O texto, elaborado pelo Conselho de Segurança da ONU e apoiado pelos Estados Unidos e países do Golfo, exige que o Irã colabore imediatamente com esforços internacionais para criar um corredor humanitário que possibilite o transporte de ajuda, fertilizantes e outras mercadorias essenciais.
Esta iniciativa surge após uma tentativa anterior, que foi bloqueada pela China e Rússia no início de abril.
Na terça-feira, o secretário de Estado dos EUA, Marco Rubio, criticou o Irã, acusando o país de tentar controlar a economia global ao ameaçar a segurança do Estreito, com ataques a embarcações, instalação de minas e cobrança de pedágios pela importante rota naval.

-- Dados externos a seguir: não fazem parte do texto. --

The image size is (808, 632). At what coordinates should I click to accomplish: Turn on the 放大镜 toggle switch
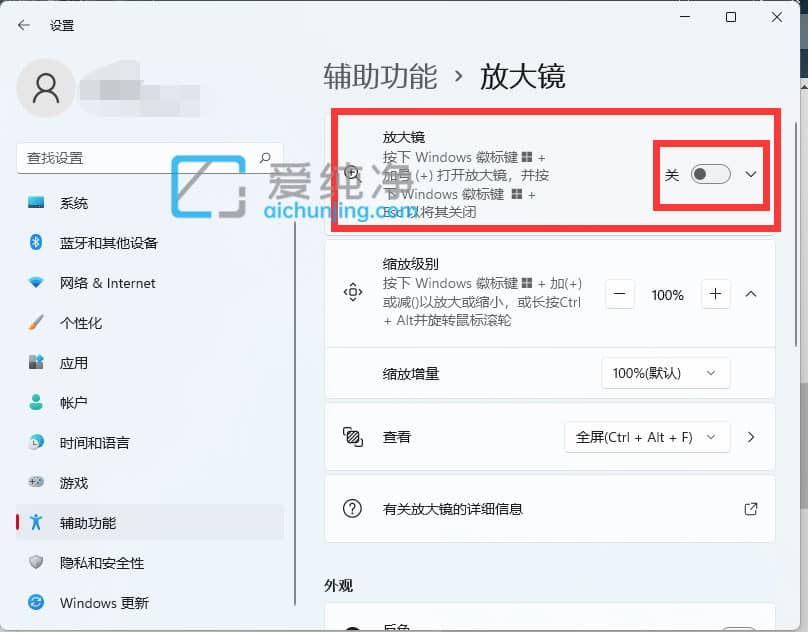point(711,174)

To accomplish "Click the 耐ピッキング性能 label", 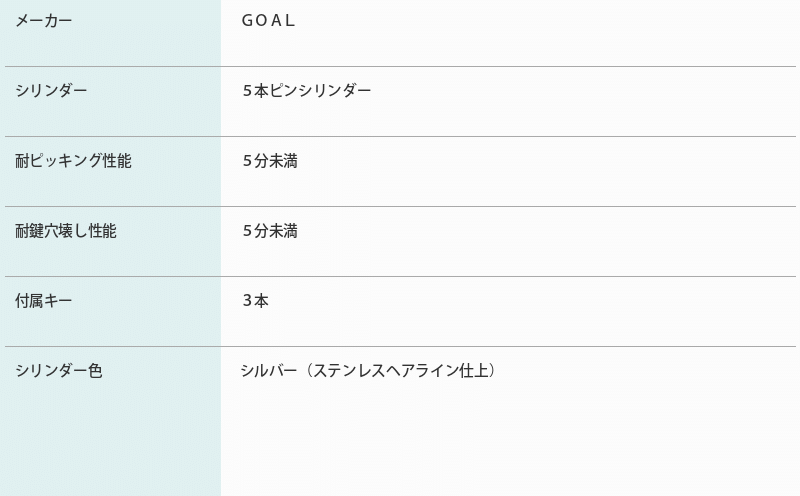I will (x=73, y=161).
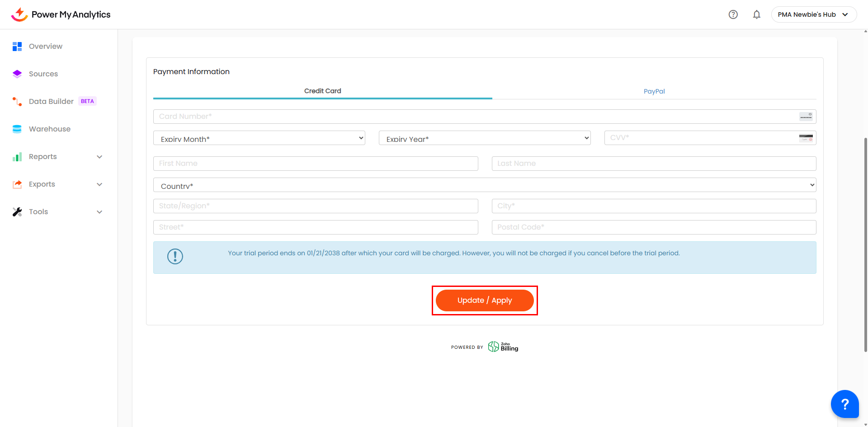
Task: Open the Expiry Month dropdown
Action: click(259, 138)
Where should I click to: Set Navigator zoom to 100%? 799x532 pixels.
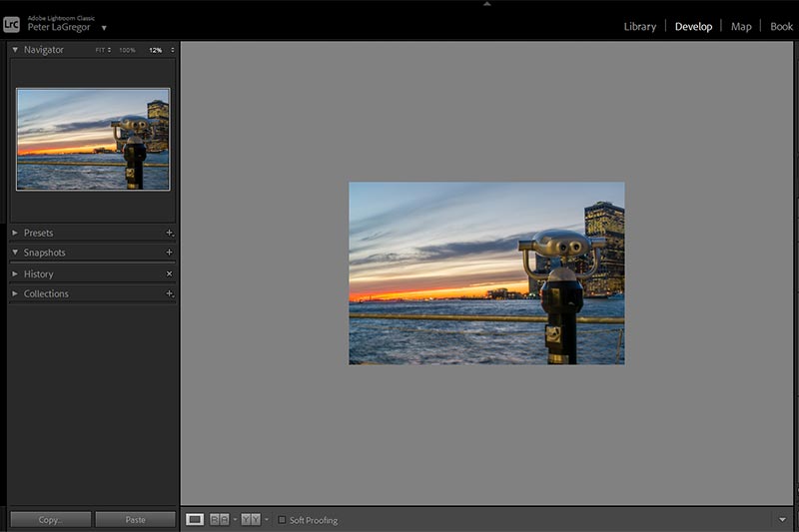pyautogui.click(x=127, y=50)
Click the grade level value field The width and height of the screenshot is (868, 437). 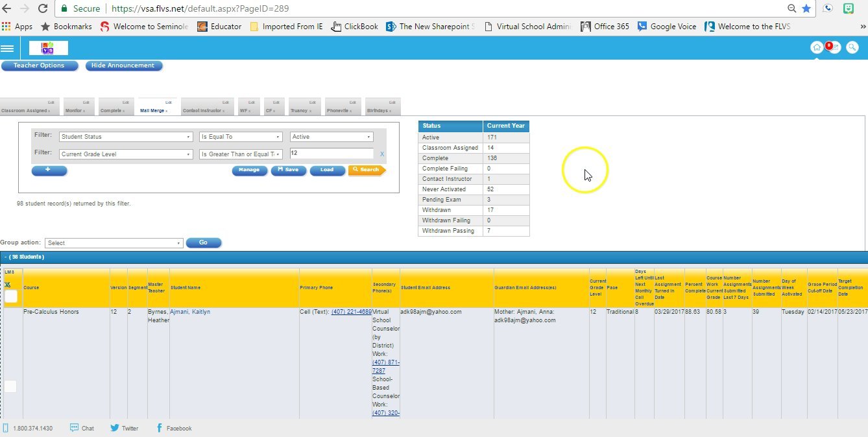click(x=331, y=154)
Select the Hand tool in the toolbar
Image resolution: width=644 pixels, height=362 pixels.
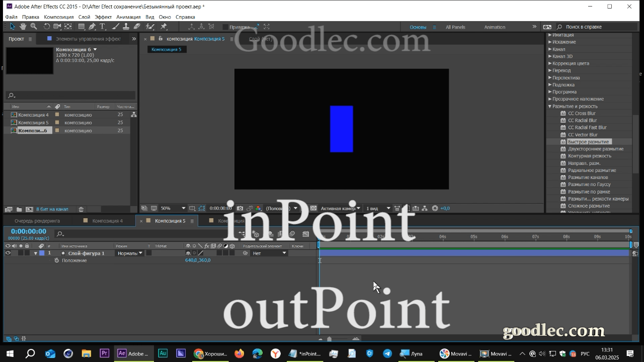pos(23,27)
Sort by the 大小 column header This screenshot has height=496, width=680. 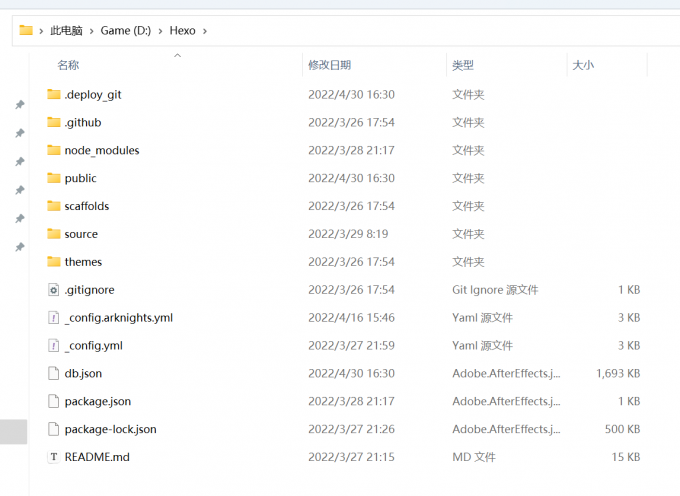(x=582, y=65)
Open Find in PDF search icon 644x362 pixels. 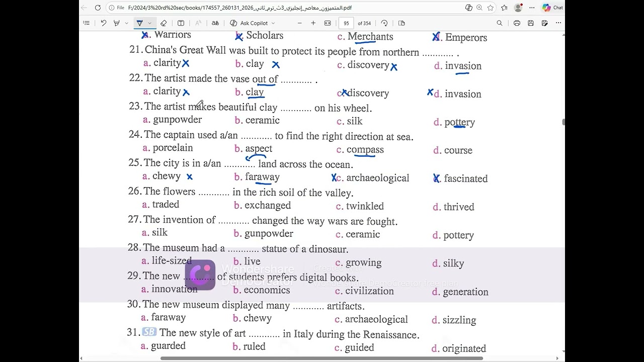(500, 23)
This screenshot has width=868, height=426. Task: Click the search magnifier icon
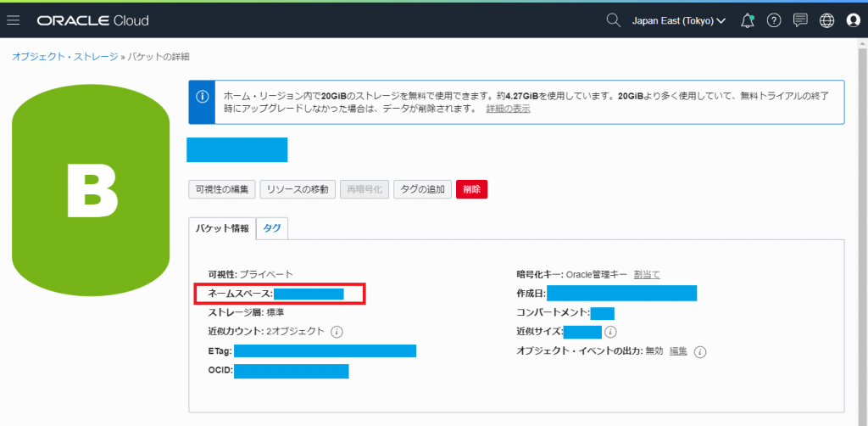613,20
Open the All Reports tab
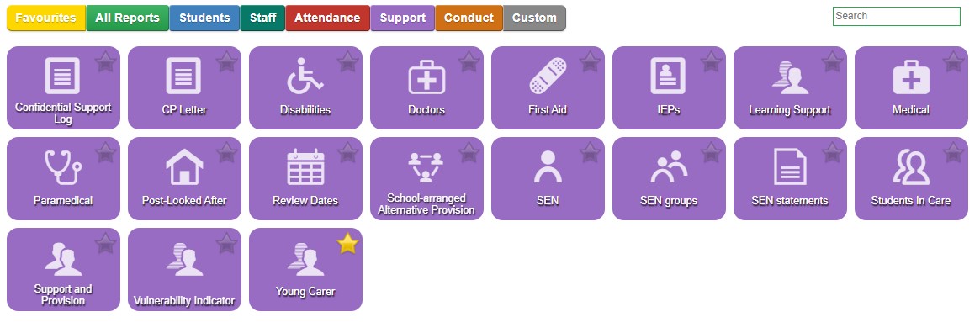 click(x=128, y=18)
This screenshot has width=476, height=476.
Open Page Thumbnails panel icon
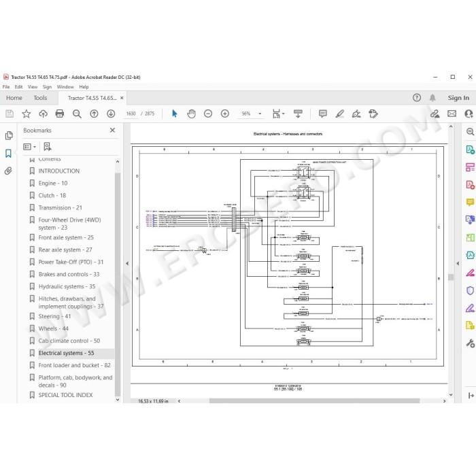(x=9, y=135)
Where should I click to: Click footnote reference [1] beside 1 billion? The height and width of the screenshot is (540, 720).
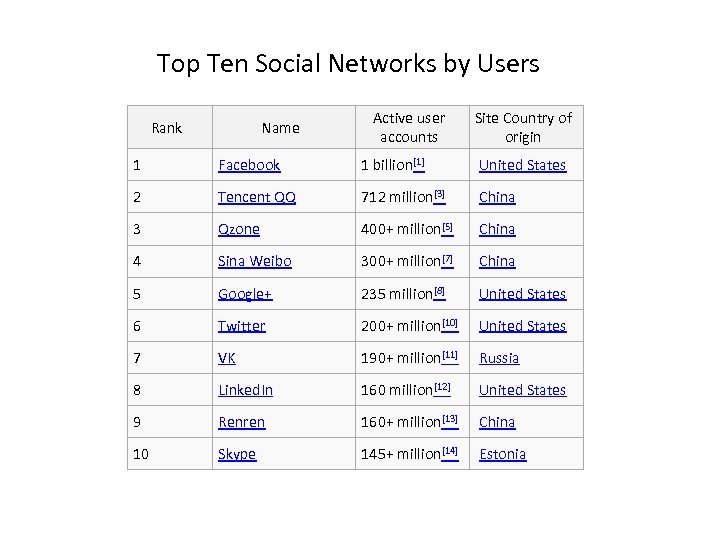(x=419, y=162)
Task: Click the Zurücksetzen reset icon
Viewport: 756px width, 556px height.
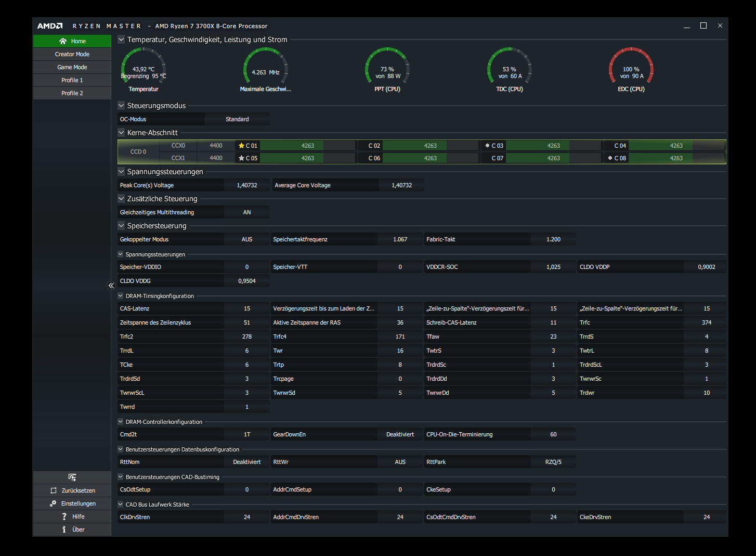Action: 54,490
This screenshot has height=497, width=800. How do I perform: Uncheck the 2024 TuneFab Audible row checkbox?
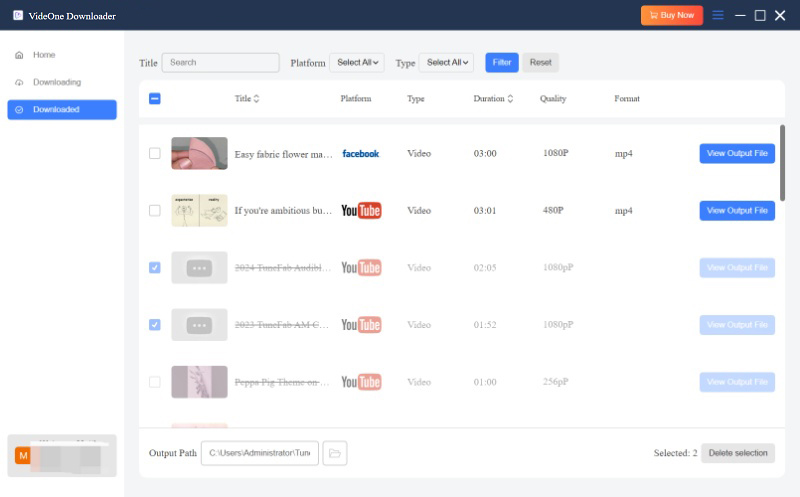pyautogui.click(x=154, y=268)
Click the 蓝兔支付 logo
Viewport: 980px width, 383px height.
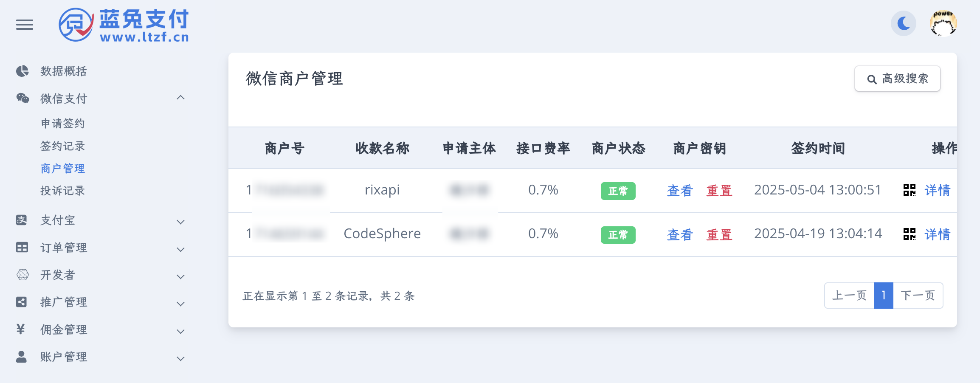(124, 25)
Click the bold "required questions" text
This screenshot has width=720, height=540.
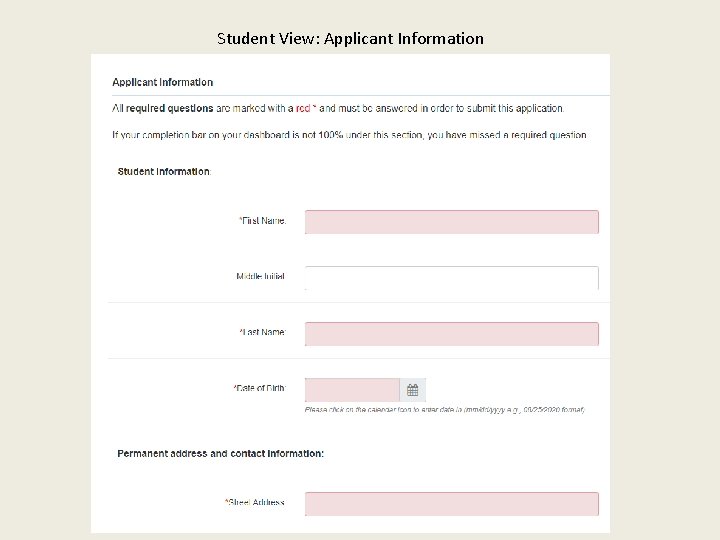pyautogui.click(x=164, y=108)
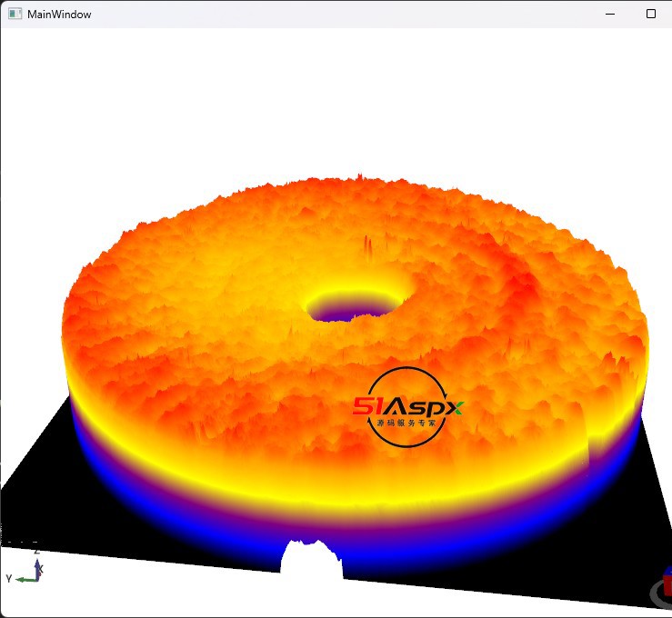
Task: Click the 51Aspx circular logo watermark
Action: click(x=407, y=408)
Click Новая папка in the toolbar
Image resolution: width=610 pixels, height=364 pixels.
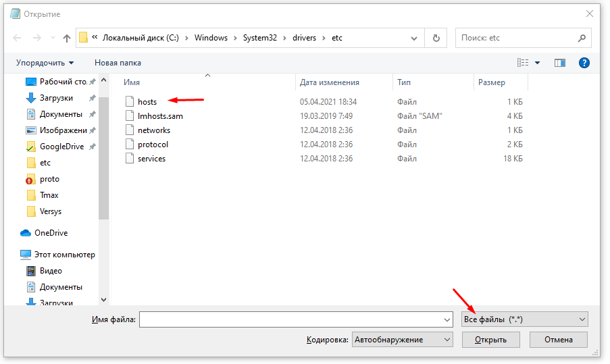pyautogui.click(x=118, y=63)
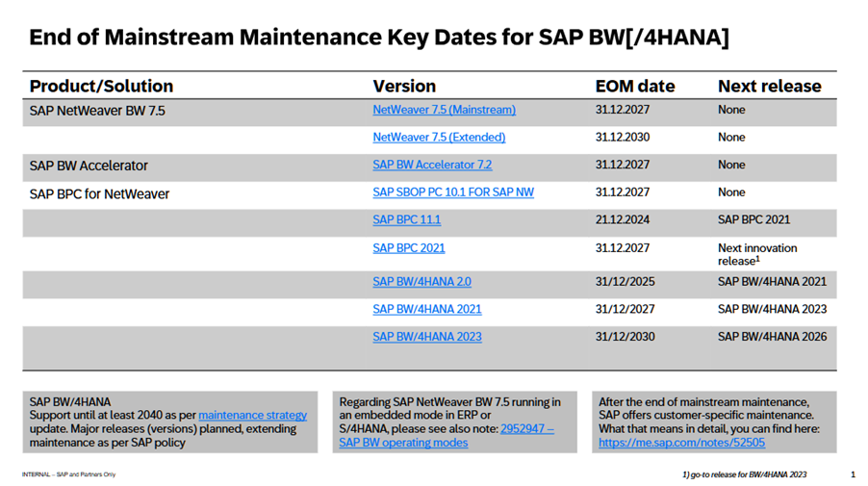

Mike Waltz, representante dos EUA na ONU, falou à imprensa que acredita que a nova proposta restrita conquistará o apoio necessário no Conselho de Segurança, composto por 15 países, sem sofrer bloqueios por parte de aliados do Irã.
O documento, baseado no Capítulo 7 da Carta das Nações Unidas e passível de medidas militares, indica que, caso o Irã não atenda às determinações, poderão ser aplicadas sanções proporcionais à gravidade dos fatos. Uma versão anterior da resolução perdeu a referência ao Capítulo 7 e foi vetada.
O texto reforça o direito de todas as nações de protegerem seus navios contra agressões e exige que outras nações não colaborem com o Irã em suas ações para fechar o estreito ou cobrar pedágios. Tal medida busca assegurar a liberdade de navegação na via marítima mais estratégica do mundo.